● STATED PROBLEM:
Copy the records below with "What should I tap to" substituted for every "Where should I click to", changing nothing else.

● TASK INPUTS:
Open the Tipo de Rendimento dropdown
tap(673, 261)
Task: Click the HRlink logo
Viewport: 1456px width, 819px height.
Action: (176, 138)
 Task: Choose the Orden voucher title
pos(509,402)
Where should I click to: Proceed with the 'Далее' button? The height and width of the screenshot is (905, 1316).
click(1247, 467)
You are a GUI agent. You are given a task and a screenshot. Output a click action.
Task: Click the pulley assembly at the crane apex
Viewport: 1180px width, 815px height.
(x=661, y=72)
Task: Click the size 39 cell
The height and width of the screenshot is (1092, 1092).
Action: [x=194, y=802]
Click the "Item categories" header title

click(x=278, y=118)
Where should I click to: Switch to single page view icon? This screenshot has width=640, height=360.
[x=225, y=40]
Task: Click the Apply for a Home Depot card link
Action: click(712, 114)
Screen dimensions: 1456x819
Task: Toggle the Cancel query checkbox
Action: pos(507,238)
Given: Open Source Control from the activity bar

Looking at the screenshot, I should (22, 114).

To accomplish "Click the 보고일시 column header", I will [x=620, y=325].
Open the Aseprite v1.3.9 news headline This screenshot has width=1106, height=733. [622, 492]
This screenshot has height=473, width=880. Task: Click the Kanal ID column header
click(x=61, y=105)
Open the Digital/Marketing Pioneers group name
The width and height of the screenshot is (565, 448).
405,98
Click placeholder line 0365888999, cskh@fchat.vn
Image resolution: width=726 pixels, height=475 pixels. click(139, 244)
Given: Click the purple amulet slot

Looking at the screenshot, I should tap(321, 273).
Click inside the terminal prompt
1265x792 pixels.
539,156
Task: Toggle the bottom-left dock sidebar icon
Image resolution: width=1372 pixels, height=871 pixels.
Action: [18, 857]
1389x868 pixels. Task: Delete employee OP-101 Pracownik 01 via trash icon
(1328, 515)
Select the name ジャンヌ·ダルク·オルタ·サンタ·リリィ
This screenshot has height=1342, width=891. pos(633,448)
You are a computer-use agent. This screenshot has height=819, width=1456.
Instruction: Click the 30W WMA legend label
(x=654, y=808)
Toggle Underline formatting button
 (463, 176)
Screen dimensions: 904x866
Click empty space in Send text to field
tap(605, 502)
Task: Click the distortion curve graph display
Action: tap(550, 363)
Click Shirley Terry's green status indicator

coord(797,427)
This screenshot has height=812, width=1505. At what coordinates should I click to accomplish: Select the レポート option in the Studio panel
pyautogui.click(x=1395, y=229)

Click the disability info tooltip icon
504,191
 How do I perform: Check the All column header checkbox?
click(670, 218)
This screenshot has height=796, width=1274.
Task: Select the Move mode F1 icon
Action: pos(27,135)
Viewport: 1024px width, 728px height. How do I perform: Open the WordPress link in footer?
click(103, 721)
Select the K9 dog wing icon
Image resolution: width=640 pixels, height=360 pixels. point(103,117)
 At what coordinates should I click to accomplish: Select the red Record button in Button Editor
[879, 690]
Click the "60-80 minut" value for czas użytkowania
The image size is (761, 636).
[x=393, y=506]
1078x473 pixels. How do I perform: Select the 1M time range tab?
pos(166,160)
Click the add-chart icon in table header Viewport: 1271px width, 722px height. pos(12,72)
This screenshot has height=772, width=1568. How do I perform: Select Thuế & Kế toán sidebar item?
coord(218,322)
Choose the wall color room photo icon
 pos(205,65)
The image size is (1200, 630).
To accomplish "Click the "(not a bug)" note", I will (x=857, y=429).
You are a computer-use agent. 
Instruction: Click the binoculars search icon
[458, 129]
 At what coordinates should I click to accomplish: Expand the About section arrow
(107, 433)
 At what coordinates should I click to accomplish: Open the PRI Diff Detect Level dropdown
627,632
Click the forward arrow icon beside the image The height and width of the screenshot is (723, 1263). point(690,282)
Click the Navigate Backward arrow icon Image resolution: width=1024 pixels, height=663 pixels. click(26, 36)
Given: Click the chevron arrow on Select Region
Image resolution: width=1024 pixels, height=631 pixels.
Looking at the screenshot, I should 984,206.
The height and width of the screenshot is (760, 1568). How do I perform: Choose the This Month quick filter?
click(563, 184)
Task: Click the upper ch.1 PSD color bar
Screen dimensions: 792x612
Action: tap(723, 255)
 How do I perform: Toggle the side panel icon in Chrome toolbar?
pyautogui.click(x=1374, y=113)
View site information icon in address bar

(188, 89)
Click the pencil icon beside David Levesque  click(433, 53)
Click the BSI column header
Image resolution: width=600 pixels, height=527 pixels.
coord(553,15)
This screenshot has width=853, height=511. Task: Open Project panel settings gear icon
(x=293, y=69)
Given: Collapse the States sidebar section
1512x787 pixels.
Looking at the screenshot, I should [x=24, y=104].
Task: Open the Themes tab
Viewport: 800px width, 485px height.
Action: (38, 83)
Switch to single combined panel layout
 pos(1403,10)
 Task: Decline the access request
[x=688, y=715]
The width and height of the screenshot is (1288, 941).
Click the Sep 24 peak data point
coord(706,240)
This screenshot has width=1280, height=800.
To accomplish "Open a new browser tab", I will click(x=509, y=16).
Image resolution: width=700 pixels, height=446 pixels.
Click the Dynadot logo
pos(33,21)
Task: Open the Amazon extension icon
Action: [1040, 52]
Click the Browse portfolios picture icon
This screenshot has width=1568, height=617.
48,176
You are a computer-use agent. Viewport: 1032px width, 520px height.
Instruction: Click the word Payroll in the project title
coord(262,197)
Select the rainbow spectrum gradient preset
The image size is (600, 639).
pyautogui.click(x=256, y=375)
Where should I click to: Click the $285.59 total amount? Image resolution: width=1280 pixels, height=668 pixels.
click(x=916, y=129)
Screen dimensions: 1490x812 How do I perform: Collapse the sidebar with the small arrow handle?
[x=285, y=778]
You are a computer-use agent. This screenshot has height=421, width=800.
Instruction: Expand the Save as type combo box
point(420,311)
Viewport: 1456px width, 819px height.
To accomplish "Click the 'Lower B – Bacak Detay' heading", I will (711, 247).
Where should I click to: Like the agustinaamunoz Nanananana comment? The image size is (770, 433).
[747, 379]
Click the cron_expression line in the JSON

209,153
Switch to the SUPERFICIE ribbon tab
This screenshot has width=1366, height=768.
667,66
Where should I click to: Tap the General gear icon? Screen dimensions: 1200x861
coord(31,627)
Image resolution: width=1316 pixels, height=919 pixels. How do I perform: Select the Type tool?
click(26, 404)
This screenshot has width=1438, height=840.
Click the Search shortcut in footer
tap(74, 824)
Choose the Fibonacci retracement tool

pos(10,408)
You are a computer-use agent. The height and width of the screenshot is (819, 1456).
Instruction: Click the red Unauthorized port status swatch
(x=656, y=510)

● EXERCISE ANSWER:
Open the Tipo de Rendimento dropdown
tap(673, 261)
Task: Click the HRlink logo
Viewport: 1456px width, 819px height.
Action: (176, 138)
 Task: Choose the Orden voucher title
pos(509,402)
What should I tap to: Proceed with the 'Далее' button? The height and width of the screenshot is (905, 1316).
click(1247, 467)
You are a GUI agent. You are given a task and a screenshot. Output a click action.
Task: Click the pulley assembly at the crane apex
Viewport: 1180px width, 815px height.
(x=661, y=72)
Task: Click the size 39 cell
The height and width of the screenshot is (1092, 1092).
Action: [x=194, y=802]
Click the "Item categories" header title

click(x=278, y=118)
What should I tap to: Switch to single page view icon? This screenshot has width=640, height=360.
[x=225, y=40]
Task: Click the Apply for a Home Depot card link
Action: click(712, 114)
Screen dimensions: 1456x819
Task: Toggle the Cancel query checkbox
Action: pos(507,238)
Given: Open Source Control from the activity bar

Looking at the screenshot, I should (22, 114).

To accomplish "Click the 보고일시 column header", I will [x=620, y=325].
Open the Aseprite v1.3.9 news headline This screenshot has width=1106, height=733. [622, 492]
This screenshot has height=473, width=880. Task: Click the Kanal ID column header
click(x=61, y=105)
Open the Digital/Marketing Pioneers group name
The width and height of the screenshot is (565, 448).
405,98
Click placeholder line 0365888999, cskh@fchat.vn
Image resolution: width=726 pixels, height=475 pixels. click(139, 244)
Given: Click the purple amulet slot

Looking at the screenshot, I should tap(321, 273).
Click inside the terminal prompt
1265x792 pixels.
539,156
Task: Toggle the bottom-left dock sidebar icon
Image resolution: width=1372 pixels, height=871 pixels.
Action: [18, 857]
1389x868 pixels. Task: Delete employee OP-101 Pracownik 01 via trash icon
(1328, 515)
Select the name ジャンヌ·ダルク·オルタ·サンタ·リリィ
This screenshot has height=1342, width=891. pos(633,448)
You are a computer-use agent. This screenshot has height=819, width=1456.
Instruction: Click the 30W WMA legend label
(x=654, y=808)
Toggle Underline formatting button
 (463, 176)
Screen dimensions: 904x866
Click empty space in Send text to field
tap(605, 502)
Task: Click the distortion curve graph display
Action: tap(550, 363)
Click Shirley Terry's green status indicator

coord(797,427)
This screenshot has height=812, width=1505. At what coordinates should I click to accomplish: Select the レポート option in the Studio panel
pyautogui.click(x=1395, y=229)

Click the disability info tooltip icon
504,191
 How do I perform: Check the All column header checkbox?
click(670, 218)
This screenshot has height=796, width=1274.
Task: Select the Move mode F1 icon
Action: pos(27,135)
Viewport: 1024px width, 728px height. How do I perform: Open the WordPress link in footer?
click(103, 721)
Select the K9 dog wing icon
Image resolution: width=640 pixels, height=360 pixels. point(103,117)
 At what coordinates should I click to accomplish: Select the red Record button in Button Editor
[879, 690]
Click the "60-80 minut" value for czas użytkowania
The image size is (761, 636).
[x=393, y=506]
1078x473 pixels. How do I perform: Select the 1M time range tab?
pos(166,160)
Click the add-chart icon in table header Viewport: 1271px width, 722px height. pos(12,72)
This screenshot has height=772, width=1568. How do I perform: Select Thuế & Kế toán sidebar item?
coord(218,322)
Choose the wall color room photo icon
 pos(205,65)
The image size is (1200, 630).
To accomplish "Click the "(not a bug)" note", I will (x=857, y=429).
You are a computer-use agent. 
Instruction: Click the binoculars search icon
[458, 129]
 At what coordinates should I click to accomplish: Expand the About section arrow
(107, 433)
 At what coordinates should I click to accomplish: Open the PRI Diff Detect Level dropdown
627,632
Click the forward arrow icon beside the image The height and width of the screenshot is (723, 1263). point(690,282)
Click the Navigate Backward arrow icon Image resolution: width=1024 pixels, height=663 pixels. click(26, 36)
Given: Click the chevron arrow on Select Region
Image resolution: width=1024 pixels, height=631 pixels.
Looking at the screenshot, I should 984,206.
The height and width of the screenshot is (760, 1568). How do I perform: Choose the This Month quick filter?
click(563, 184)
Task: Click the upper ch.1 PSD color bar
Screen dimensions: 792x612
Action: tap(723, 255)
 How do I perform: Toggle the side panel icon in Chrome toolbar?
pyautogui.click(x=1374, y=113)
View site information icon in address bar

(188, 89)
Click the pencil icon beside David Levesque  click(433, 53)
Click the BSI column header
Image resolution: width=600 pixels, height=527 pixels.
coord(553,15)
This screenshot has width=853, height=511. Task: Open Project panel settings gear icon
(x=293, y=69)
Given: Collapse the States sidebar section
1512x787 pixels.
Looking at the screenshot, I should [x=24, y=104].
Task: Open the Themes tab
Viewport: 800px width, 485px height.
Action: (38, 83)
Switch to single combined panel layout
 pos(1403,10)
 Task: Decline the access request
[x=688, y=715]
The width and height of the screenshot is (1288, 941).
Click the Sep 24 peak data point
coord(706,240)
This screenshot has width=1280, height=800.
To accomplish "Open a new browser tab", I will click(x=509, y=16).
Image resolution: width=700 pixels, height=446 pixels.
Click the Dynadot logo
pos(33,21)
Task: Open the Amazon extension icon
Action: [1040, 52]
Click the Browse portfolios picture icon
This screenshot has width=1568, height=617.
48,176
You are a computer-use agent. Viewport: 1032px width, 520px height.
Instruction: Click the word Payroll in the project title
coord(262,197)
Select the rainbow spectrum gradient preset
The image size is (600, 639).
pyautogui.click(x=256, y=375)
What should I tap to: Click the $285.59 total amount? Image resolution: width=1280 pixels, height=668 pixels.
click(x=916, y=129)
Screen dimensions: 1490x812 How do I perform: Collapse the sidebar with the small arrow handle?
[x=285, y=778]
You are a computer-use agent. This screenshot has height=421, width=800.
Instruction: Expand the Save as type combo box
point(420,311)
Viewport: 1456px width, 819px height.
To accomplish "Click the 'Lower B – Bacak Detay' heading", I will (711, 247).
What should I tap to: Like the agustinaamunoz Nanananana comment? The image size is (770, 433).
[747, 379]
Click the cron_expression line in the JSON

209,153
Switch to the SUPERFICIE ribbon tab
This screenshot has width=1366, height=768.
667,66
What should I tap to: Tap the General gear icon? Screen dimensions: 1200x861
coord(31,627)
Image resolution: width=1316 pixels, height=919 pixels. How do I perform: Select the Type tool?
click(26, 404)
This screenshot has width=1438, height=840.
Click the Search shortcut in footer
tap(74, 824)
Choose the Fibonacci retracement tool

pos(10,408)
You are a computer-use agent. The height and width of the screenshot is (819, 1456).
Instruction: Click the red Unauthorized port status swatch
(x=656, y=510)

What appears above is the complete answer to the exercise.